Repeat the records exactly, so that each line matches the original.
--- DATA FOR ANALYSIS Enclosed Below ---
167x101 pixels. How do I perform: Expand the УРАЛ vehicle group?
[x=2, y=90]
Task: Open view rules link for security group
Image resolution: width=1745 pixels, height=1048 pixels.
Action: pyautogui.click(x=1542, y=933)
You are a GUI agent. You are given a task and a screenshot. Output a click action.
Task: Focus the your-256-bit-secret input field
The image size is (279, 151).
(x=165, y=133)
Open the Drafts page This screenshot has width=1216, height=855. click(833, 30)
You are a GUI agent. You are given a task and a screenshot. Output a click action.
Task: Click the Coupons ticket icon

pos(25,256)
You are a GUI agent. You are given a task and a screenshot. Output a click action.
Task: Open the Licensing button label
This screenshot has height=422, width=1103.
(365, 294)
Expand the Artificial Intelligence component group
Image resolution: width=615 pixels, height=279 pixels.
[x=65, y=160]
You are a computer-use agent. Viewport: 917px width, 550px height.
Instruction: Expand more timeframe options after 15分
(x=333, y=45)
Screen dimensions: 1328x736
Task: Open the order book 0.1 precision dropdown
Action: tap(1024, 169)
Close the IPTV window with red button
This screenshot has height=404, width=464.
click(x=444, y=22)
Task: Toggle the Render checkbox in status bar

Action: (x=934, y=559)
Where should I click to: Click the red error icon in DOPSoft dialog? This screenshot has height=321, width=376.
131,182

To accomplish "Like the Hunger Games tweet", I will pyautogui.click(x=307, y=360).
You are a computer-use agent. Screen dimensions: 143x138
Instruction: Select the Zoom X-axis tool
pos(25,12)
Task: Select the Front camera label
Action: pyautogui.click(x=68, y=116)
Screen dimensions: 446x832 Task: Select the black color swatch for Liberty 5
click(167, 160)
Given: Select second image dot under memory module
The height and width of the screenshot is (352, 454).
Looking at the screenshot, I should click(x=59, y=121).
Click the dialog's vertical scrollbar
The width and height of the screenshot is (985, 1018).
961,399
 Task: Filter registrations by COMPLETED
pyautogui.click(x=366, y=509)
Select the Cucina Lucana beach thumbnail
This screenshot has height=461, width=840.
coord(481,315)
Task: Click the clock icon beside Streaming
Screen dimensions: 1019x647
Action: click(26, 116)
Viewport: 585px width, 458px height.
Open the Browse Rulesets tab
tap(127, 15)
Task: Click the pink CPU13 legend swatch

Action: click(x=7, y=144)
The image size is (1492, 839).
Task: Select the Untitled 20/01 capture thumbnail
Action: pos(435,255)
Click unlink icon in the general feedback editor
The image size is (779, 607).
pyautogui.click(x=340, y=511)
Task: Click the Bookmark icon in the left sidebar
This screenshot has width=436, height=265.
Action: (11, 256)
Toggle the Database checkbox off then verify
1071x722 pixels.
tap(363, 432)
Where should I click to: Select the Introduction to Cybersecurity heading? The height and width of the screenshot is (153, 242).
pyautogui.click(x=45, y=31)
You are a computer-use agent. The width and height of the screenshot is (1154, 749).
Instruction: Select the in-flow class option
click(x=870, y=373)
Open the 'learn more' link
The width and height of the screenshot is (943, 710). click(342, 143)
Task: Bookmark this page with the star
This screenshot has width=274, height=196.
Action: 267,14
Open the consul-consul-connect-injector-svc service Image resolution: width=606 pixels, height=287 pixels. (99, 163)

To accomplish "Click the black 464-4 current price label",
--- End of Enclosed DATA FOR ANALYSIS ---
TASK RESPONSE:
167x101 pixels. How do I perform: Expand the УРАЛ vehicle group?
[x=2, y=90]
Task: Open view rules link for security group
Image resolution: width=1745 pixels, height=1048 pixels.
Action: pyautogui.click(x=1542, y=933)
You are a GUI agent. You are given a task and a screenshot. Output a click action.
Task: Focus the your-256-bit-secret input field
The image size is (279, 151).
(x=165, y=133)
Open the Drafts page This screenshot has width=1216, height=855. click(833, 30)
You are a GUI agent. You are given a task and a screenshot. Output a click action.
Task: Click the Coupons ticket icon

pos(25,256)
You are a GUI agent. You are given a task and a screenshot. Output a click action.
Task: Open the Licensing button label
This screenshot has height=422, width=1103.
(365, 294)
Expand the Artificial Intelligence component group
Image resolution: width=615 pixels, height=279 pixels.
[x=65, y=160]
You are a computer-use agent. Viewport: 917px width, 550px height.
Instruction: Expand more timeframe options after 15分
(x=333, y=45)
Screen dimensions: 1328x736
Task: Open the order book 0.1 precision dropdown
Action: tap(1024, 169)
Close the IPTV window with red button
This screenshot has height=404, width=464.
click(x=444, y=22)
Task: Toggle the Render checkbox in status bar

Action: (x=934, y=559)
Where should I click to: Click the red error icon in DOPSoft dialog? This screenshot has height=321, width=376.
131,182

To accomplish "Like the Hunger Games tweet", I will pyautogui.click(x=307, y=360).
You are a computer-use agent. Screen dimensions: 143x138
Instruction: Select the Zoom X-axis tool
pos(25,12)
Task: Select the Front camera label
Action: pyautogui.click(x=68, y=116)
Screen dimensions: 446x832 Task: Select the black color swatch for Liberty 5
click(167, 160)
Given: Select second image dot under memory module
The height and width of the screenshot is (352, 454).
Looking at the screenshot, I should click(x=59, y=121).
Click the dialog's vertical scrollbar
The width and height of the screenshot is (985, 1018).
961,399
 Task: Filter registrations by COMPLETED
pyautogui.click(x=366, y=509)
Select the Cucina Lucana beach thumbnail
This screenshot has height=461, width=840.
coord(481,315)
Task: Click the clock icon beside Streaming
Screen dimensions: 1019x647
Action: click(26, 116)
Viewport: 585px width, 458px height.
Open the Browse Rulesets tab
tap(127, 15)
Task: Click the pink CPU13 legend swatch

Action: click(x=7, y=144)
The image size is (1492, 839).
Task: Select the Untitled 20/01 capture thumbnail
Action: pos(435,255)
Click unlink icon in the general feedback editor
The image size is (779, 607).
pyautogui.click(x=340, y=511)
Task: Click the Bookmark icon in the left sidebar
This screenshot has width=436, height=265.
Action: (11, 256)
Toggle the Database checkbox off then verify
1071x722 pixels.
tap(363, 432)
Where should I click to: Select the Introduction to Cybersecurity heading? The height and width of the screenshot is (153, 242).
pyautogui.click(x=45, y=31)
You are a computer-use agent. The width and height of the screenshot is (1154, 749).
Instruction: Select the in-flow class option
click(x=870, y=373)
Open the 'learn more' link
The width and height of the screenshot is (943, 710). click(342, 143)
Task: Bookmark this page with the star
This screenshot has width=274, height=196.
Action: 267,14
Open the consul-consul-connect-injector-svc service Image resolution: width=606 pixels, height=287 pixels. (99, 163)

To accomplish "Click the black 464-4 current price label",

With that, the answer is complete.